La contestazione a Roccella

Radicale e attivista femminista ella stessa, ha poi negli anni maturato idee e posizioni politiche sempre più vicine alle nostre. Soprattutto sulla questione del cosiddetto “utero in affitto”, il ministro ha criticato ultimamente in più riprese quella che ha giustamente ritenuto una pratica che degrada la donna e mercifica il corpo umano. Come sapete alla Roccella è stato impedito di parlare, di presentare il suo libro. Appena ha preso in mano il micofono, è infatti partita una contestazione organizzata fatta di urla, fischi, slogan stupidotti, ostensione di cartelli con scritte altretttanto stupide, canzoni. Qualcuno si è sdraiato a terra. Sono intervenute le forze dell’ordine, ma il ministro le ha fermate ed ha voluto che ci fosse una libera discussione e un dialogo coi giovani. Una ragazza è salita allora sul palco e ha letto un comunicato confuso e inconcludente, senza che per questo le proteste terminassero. Dopo un’ora e passa, sfiancata, il ministro ha desistito e i ragazzi l’hanno salutata con il coro: “Ciao, Roccella ciao”.

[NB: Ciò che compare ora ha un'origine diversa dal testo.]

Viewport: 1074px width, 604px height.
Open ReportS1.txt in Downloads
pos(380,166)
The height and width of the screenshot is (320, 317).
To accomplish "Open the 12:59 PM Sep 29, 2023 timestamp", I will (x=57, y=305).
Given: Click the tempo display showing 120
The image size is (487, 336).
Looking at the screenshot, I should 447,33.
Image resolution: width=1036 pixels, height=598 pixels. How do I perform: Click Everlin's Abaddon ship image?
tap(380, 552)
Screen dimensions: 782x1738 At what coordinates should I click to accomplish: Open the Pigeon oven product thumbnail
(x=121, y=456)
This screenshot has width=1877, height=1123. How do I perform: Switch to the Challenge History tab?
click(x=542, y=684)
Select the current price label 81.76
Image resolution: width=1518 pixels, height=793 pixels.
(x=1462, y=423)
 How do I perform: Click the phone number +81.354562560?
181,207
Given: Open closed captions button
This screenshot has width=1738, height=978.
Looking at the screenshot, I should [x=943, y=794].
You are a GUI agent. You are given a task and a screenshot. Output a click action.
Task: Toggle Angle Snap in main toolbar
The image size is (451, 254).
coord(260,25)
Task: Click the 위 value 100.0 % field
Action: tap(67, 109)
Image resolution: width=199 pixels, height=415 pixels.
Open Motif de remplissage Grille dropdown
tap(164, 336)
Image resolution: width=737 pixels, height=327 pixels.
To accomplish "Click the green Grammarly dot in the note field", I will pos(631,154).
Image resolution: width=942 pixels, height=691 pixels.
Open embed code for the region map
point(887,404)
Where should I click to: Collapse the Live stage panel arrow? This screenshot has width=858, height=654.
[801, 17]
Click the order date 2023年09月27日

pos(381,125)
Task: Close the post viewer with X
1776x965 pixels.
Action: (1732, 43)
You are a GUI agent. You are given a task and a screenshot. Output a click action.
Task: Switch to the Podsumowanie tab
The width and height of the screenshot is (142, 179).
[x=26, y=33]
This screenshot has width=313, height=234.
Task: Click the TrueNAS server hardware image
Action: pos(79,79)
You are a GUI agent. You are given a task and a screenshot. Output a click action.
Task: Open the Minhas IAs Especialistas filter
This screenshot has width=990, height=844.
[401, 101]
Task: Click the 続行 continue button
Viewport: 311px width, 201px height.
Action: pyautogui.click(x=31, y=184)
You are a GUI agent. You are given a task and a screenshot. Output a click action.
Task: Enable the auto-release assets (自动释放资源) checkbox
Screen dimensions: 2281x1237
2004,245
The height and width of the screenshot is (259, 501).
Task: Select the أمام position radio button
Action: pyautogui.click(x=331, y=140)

Le impressioni che ho avuto

Prima si erano alternati gli slogan “Fuori la Roccella dal Salone” e “Fuori i fascisti dal Salone”. Su un cartello ho letto “Dio, Padre, famiglia… che vita di merda!”, che potrebbe anche essere una opinione legittima per quanto stupida (ma c’è anche un diritto alla stupidità!) ma non per questo deve portare ad impedire che altri esprimano di opinioni le proprie. Queste, comunque, in sintesi le impressioni che ho avuto.

  1. I veri fascisti erano sicuramente i contestatori, perché volevano impedire di parlare ad una persona e lo hanno fatto in modo aggressivo e violento. Se non è questo il fascismo, cosa altro lo è?
  2. Ho però pure davanti agli occhi i volti dei contestatori: erano per lo più giovanissimi, forse addirittura liceali, con il viso imberbe. Sembrava quasi che alla violenza delle loro parole e del loro comportamento non corrispondesse una adeguata fisiognomica o postura. Erano aizzati, mi è sembrato, da tre o quattro signore di una certà età, del genere “professoresse molto ‘de sinistra” del genere indignato, che urlavano anche loro.. Che fossero vittime tutti dell’ignoranza più crassa mi è sembrato indubbio. In ogni caso se stiamo formando dei giovani così – stupidi, ignoranti e intolleranti – c’è da mettersi la mano nei capelli!
  3. L’adesione acritica ai miti del nostro tempo mi ha fatto pensare che, oltre che fascisti in erba, questi ragazzi credono di essere anticonformisti e antisistema ma ne sono le pedine più inconsapevoli e funzionali. Non è forse il “sistema”, per dirla con Marcello Foa, l’ex Presidente della Rai, che ha distrutto la famiglia e promosso l’ideologia omologante del gender e tutta la woke culture?
  4. Faceva un certo effetto vedere sul palco, forse più stupito che arrabbiato, l’editore Florindo Rubbettino, una vita in nome del liberalismo. Che ne sanno della sua battaglia questi ragazzi? Ed è mai possibile che un editore che ha fatto della libertà il suo credo debba constatarne così clamorosamente la inefficacia?
  5. Ho trovato poi scandaloso l’intervento del direttore Nicola Lagioia, che quasi strizzava l’occhio ai ragazzi. Lagioia non ha voluto gestire la situazione e, fatto un discorso di circostanza, è andato via senza salutare. Non credo che, giunto al suo ultimo mandato, sia da rimpiangere!